I saw a trailer recently for the Netflix show Song Exploder and as a lover of music documentaries, I was surprised that I hadn’t heard of it till now so I immediately opened up Netflix and searched for it to check it out. Music documentaries are one of my favorite genres of TV to watch because they allow viewers to see their favorite artists delve into why they made certain decisions with the music that they have created and how they brought their songs to life. The first episode that caught my eye was the episode about “Losing My Religion” by R.E.M. Released in 1991, that song transcends time and is just a fantastic song all around so I immediately pressed play. During the episode, the band explains that they had already had 6 albums under their belt and they just wanted to make a record that didn’t sound like anything else they had made up to that point. Guitarist Peter Buck says they wanted to “make a record that’s going to destroy our career and it’ll be cool” and then they would just keep making records after that. I don’t know about you, but that’s the type of badass attitude I live for and I love to see it!
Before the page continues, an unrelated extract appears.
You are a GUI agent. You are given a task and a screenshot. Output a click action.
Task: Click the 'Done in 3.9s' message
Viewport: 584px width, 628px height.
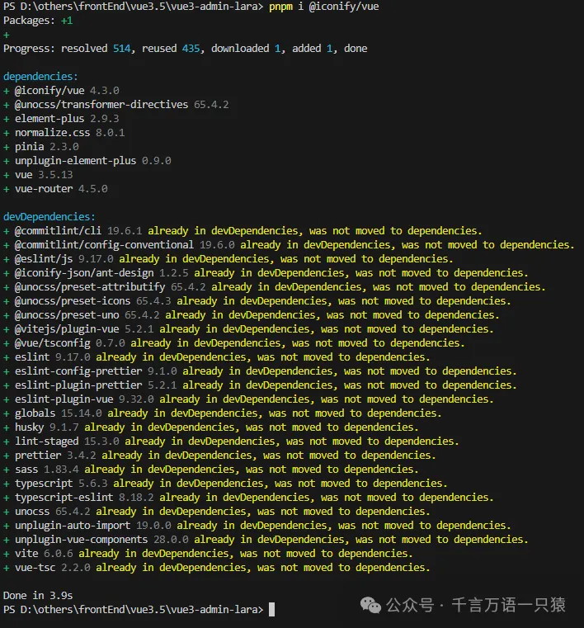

And it’s not that the band didn’t care about anyone’s opinion of what kind of record they were making, they wanted to take the risk of putting music out there that would push themselves to become the musicians they wanted to be in a fully realized way. Turned out that doing so catapulted them from a band with a cult following to one of the biggest bands on earth at the time so I’d say it was pretty worth it!
I can think of a time not too long ago where I was working on a second iteration of a project that I had first worked on after joining Ncontracts. Based on customer feedback, we decided there needed to be some updating to the UI. However, when I started reworking what we already had, I came to the conclusion that we needed to basically redesign what this feature looked like. No one told me that was what we should do but I just started exploring a different way this could look. And then the feeling of doubt comes over me where I’m like
I eventually finished the new design and I remember asking Ryan (Director of Product Design), “does this design make any sense?!” Eventually from there I socialized the design to others until one day Bill Davis (Director of Product Management) pulled me aside and was like “Hey, this new design is right on the money and is going to address so many of the pain points our customers are having with this particular feature!”. Just that moment was enough for me to see that maybe going off the deep end is not so bad!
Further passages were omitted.